Stride se inclinó junto a Guppo y olió cebollas y pimientos en el cálido aliento del detective. Leyó la entrada del blog en la pantalla:

Lo mismo me pasó a mí en la universidad a principios de los noventa. Salí con un chico que ya se había licenciado y bebí demasiado. Entonces no me pareció tanto, y no fue hasta mucho, mucho después cuando me di cuenta de que seguramente me echó algo en la bebida. Chicas, debéis ir con cuidado con esa mierda. Ahí fuera hay criminales. Ese tío iba a matarme pero, gracias a Dios, un guarda de seguridad nos encontró en el parque. La policía dijo que fue culpa mía (¡!) debido al alcohol. Ni siquiera acusaron a ese animal. LDHM.

—Las fechas encajan —comentó Stride—, pero esto no pudo bastarle a Eric para ver una relación.

—Hay algo más —continuó Guppo—. Esto sólo es el principio. Helen cuenta que dejó los estudios y fue saltando de un trabajo a otro. Nunca lo superó. Entonces la otra chica le pide consejo.

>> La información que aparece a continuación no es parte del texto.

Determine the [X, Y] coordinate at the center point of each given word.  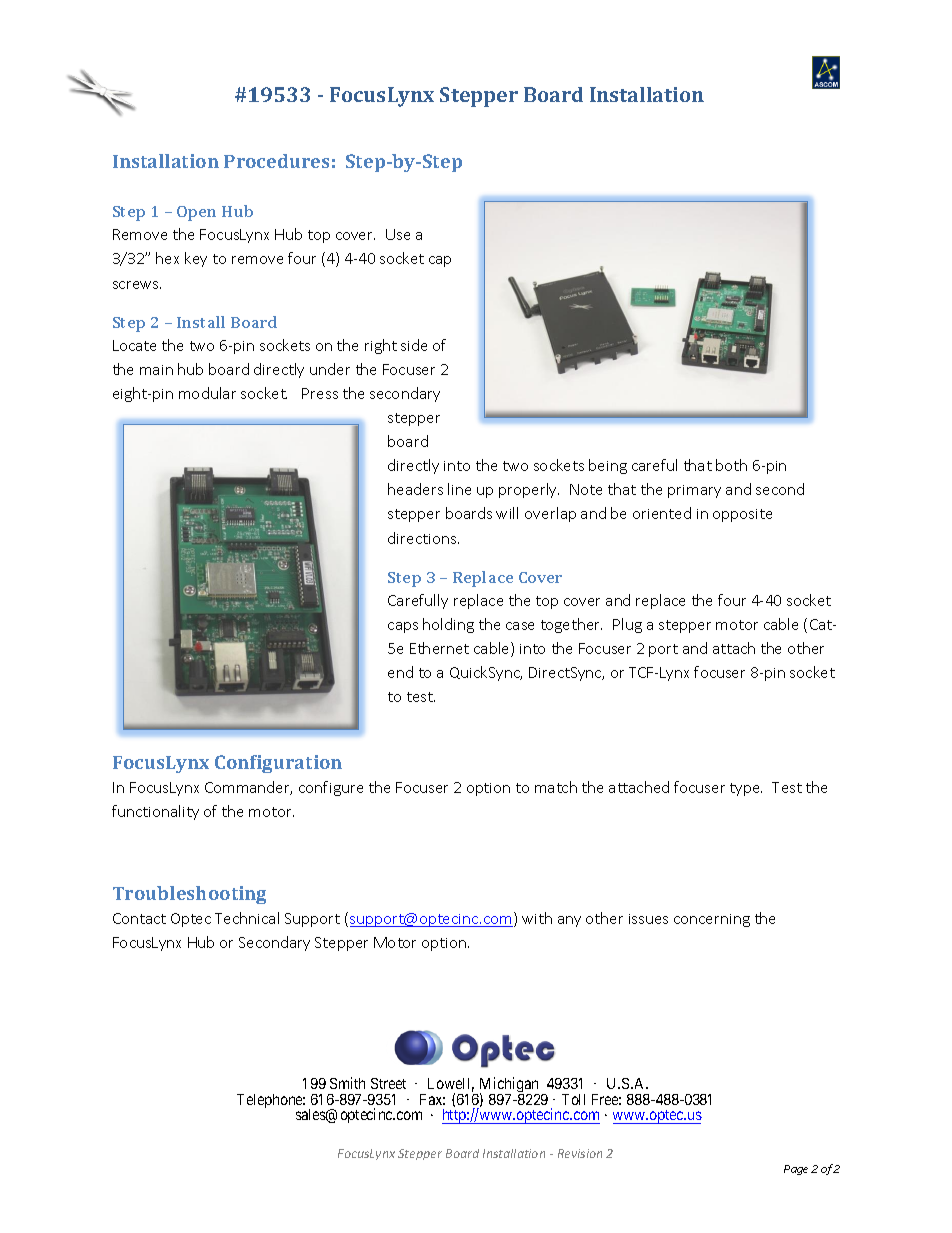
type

Hizo clic en otras entradas y se apartó para dejar ver a Stride.

¿Consejos? ¡Mira por dónde, lo que más me repatea es que el cabrón que me hizo eso ahora se dedica a aconsejar a víctimas de violaciones! ¡Es psiquiatra en Duluth! LDHM.

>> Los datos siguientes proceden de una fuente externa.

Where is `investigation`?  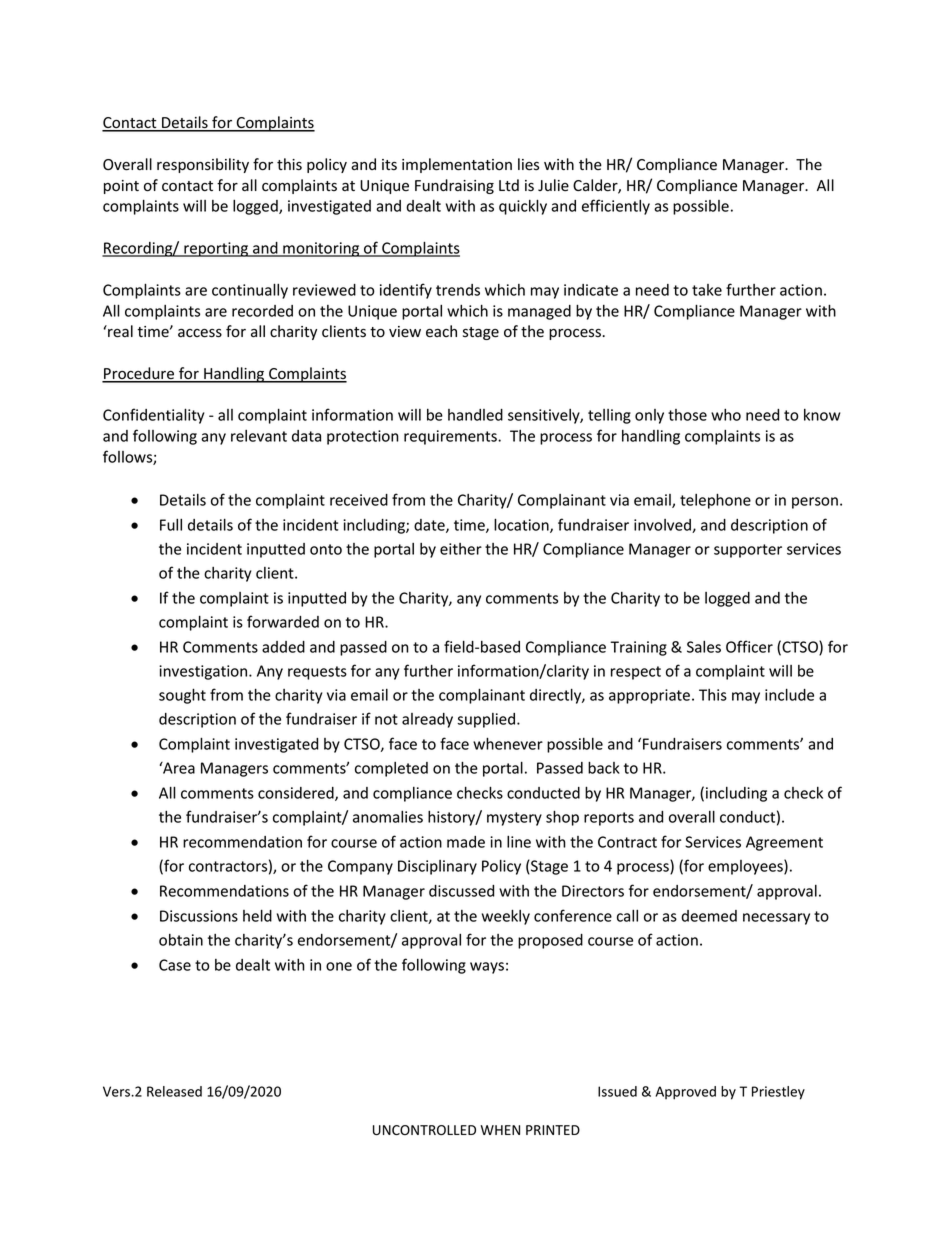
investigation is located at coordinates (204, 672).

—Maldita sea —murmuró Stride—. Abel tenía razón con lo de Tony. Todo este tiempo nos ha estado asesorando a nosotros sobre patologías sexuales.

—Sí, es un experto —observó Guppo amargamente.

—¿Podemos demostrar que Eric llegó a ver esto?

—Vaya si lo vio. —Guppo hizo clic en una nueva entrada.

LDHM, creo que ese tío sigue en sus trece. Creo que violó a mi mujer. ¿Cómo se llama? Nadador.

—¿Qué respondió Helen? —preguntó Stride.

—No hubo respuesta. LDHM no volvió a escribir.

—Así que Eric fue a buscarla —concluyó Stride.

Y supo que fue en aquel punto donde empezaron a caer todas las piezas del dominó.